AIM:
Reproduce every line of the entries below, requests included, rescaling each coordinate in the answers by 1.35 and rounding to whole numbers, with halves rounded up. Leave the pictures out of your output.

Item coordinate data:
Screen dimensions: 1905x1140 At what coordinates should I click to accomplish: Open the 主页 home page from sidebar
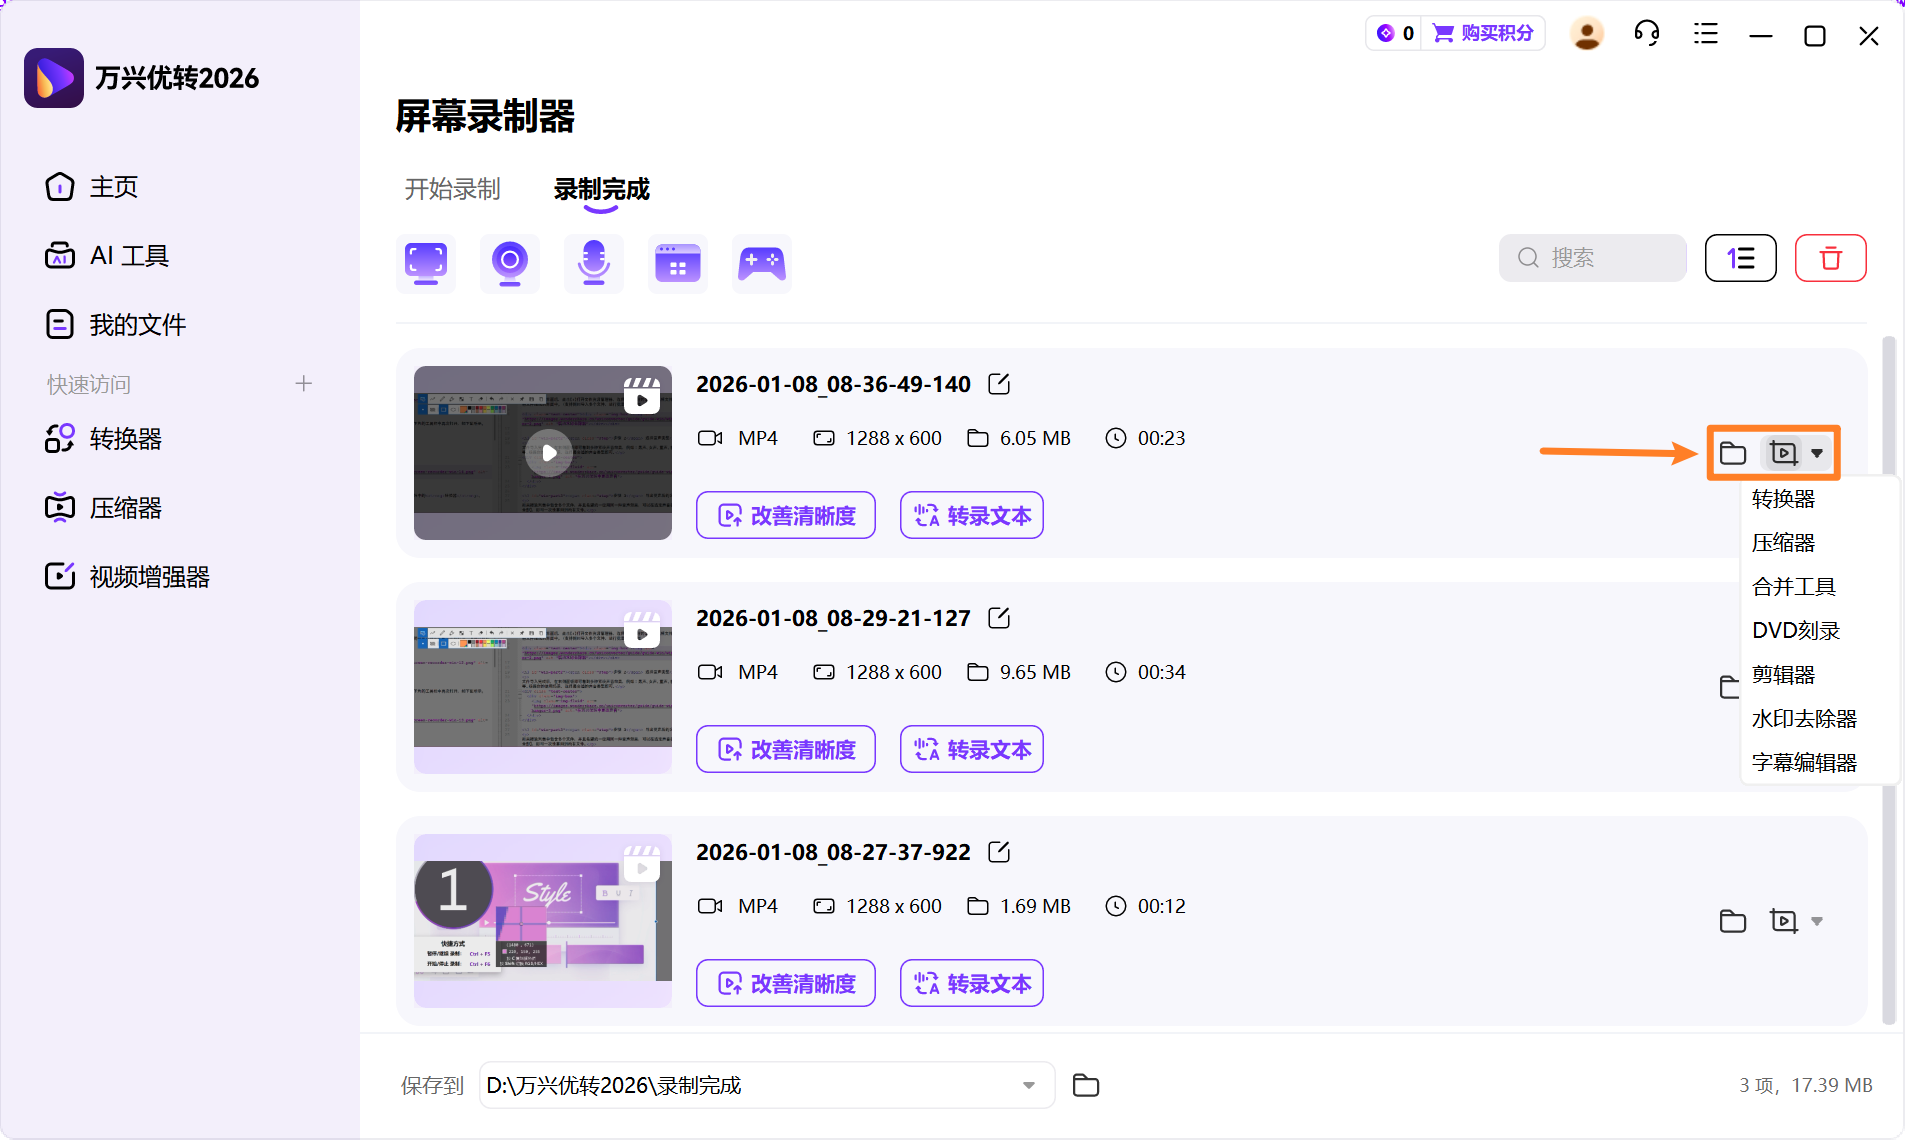click(x=113, y=186)
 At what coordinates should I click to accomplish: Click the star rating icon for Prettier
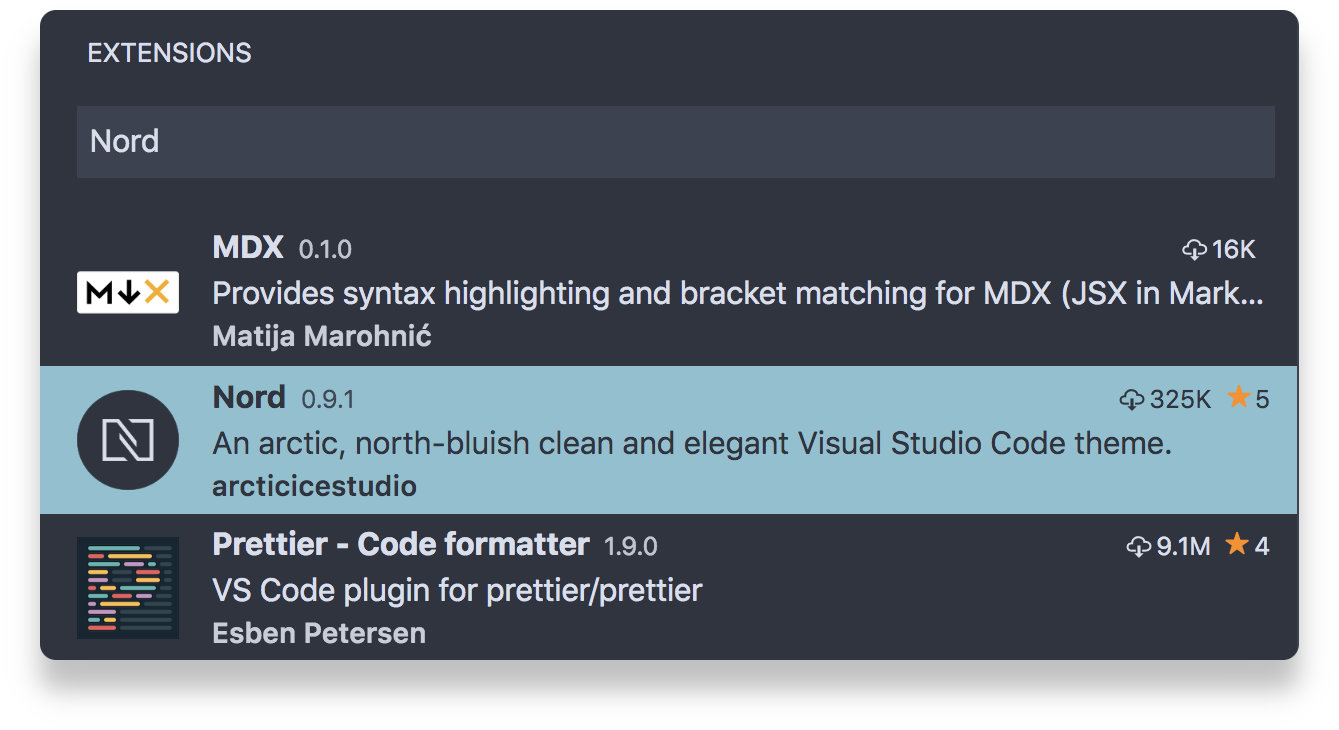(x=1237, y=545)
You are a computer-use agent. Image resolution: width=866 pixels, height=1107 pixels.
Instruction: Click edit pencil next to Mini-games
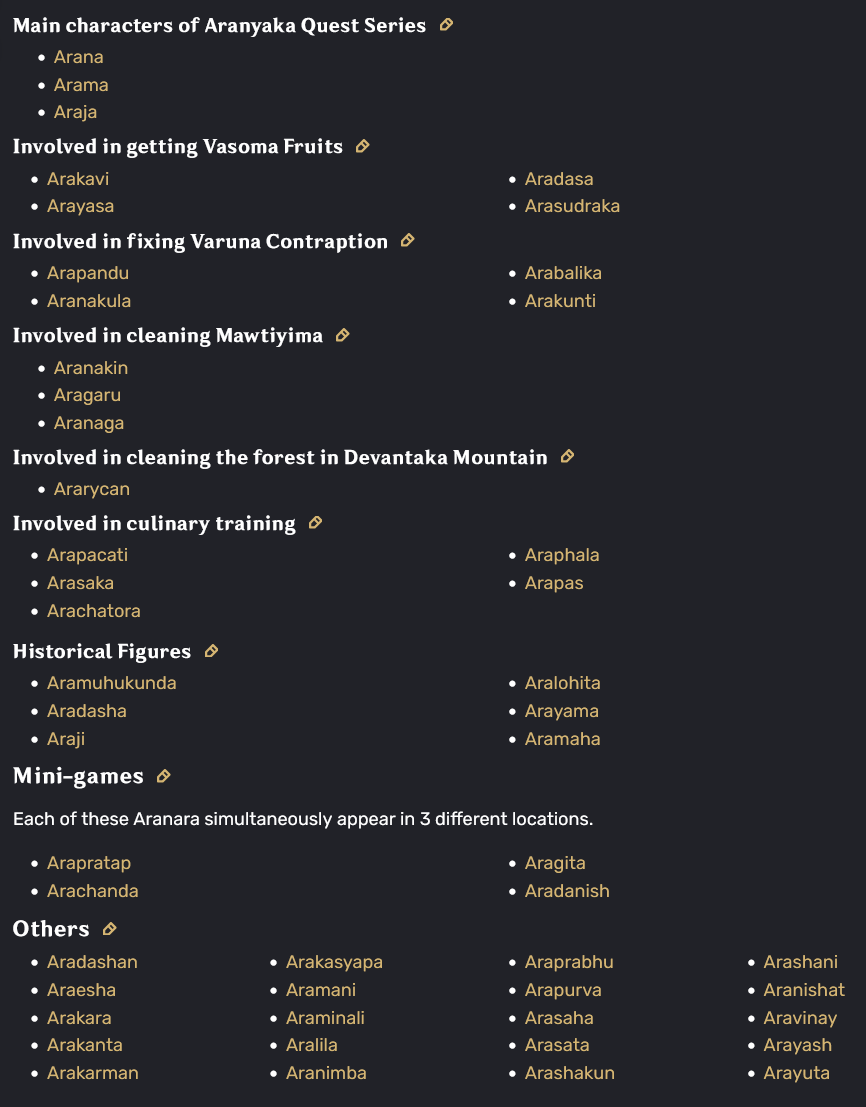[164, 776]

RESULT:
Screen dimensions: 1905x1140 At what coordinates should I click to accomplish: Open the 主页 home page from sidebar
click(x=153, y=251)
 At what coordinates should I click to accomplish: Click the star rating icon for Prettier
(x=1670, y=736)
You are a computer-use agent. Image resolution: width=866 pixels, height=1107 pixels.
Instruction: Click edit pencil next to Mini-games
[221, 1048]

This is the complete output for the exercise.